_ACTIVITY_. Below are some entries; state how many of their lines include the word "article" and give no more than that number.

_EXTRACTED ENTRIES_.

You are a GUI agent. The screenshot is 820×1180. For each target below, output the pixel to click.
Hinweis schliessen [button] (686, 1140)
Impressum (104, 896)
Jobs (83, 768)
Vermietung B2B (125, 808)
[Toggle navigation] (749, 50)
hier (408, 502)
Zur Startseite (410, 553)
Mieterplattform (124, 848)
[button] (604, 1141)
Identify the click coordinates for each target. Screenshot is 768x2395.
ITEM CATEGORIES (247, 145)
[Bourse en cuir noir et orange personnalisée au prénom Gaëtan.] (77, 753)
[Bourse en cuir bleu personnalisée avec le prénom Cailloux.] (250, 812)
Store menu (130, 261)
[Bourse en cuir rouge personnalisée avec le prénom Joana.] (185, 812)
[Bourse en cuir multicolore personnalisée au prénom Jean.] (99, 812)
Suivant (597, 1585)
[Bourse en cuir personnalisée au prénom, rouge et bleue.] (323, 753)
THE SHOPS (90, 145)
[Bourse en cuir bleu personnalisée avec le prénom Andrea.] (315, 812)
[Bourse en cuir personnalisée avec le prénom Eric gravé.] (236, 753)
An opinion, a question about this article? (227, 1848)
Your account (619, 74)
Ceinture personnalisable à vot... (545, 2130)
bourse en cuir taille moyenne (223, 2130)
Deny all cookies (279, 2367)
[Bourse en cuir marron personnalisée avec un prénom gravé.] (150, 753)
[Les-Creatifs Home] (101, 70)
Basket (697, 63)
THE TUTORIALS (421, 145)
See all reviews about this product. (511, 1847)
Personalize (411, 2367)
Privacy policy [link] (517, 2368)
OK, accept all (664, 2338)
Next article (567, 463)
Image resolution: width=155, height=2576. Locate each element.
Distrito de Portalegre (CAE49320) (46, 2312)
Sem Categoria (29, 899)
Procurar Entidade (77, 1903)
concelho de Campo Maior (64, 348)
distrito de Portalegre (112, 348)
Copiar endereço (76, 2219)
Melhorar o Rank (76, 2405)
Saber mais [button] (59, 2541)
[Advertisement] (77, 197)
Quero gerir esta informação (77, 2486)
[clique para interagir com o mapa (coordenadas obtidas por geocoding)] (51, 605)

_TASK ANSWER_. 2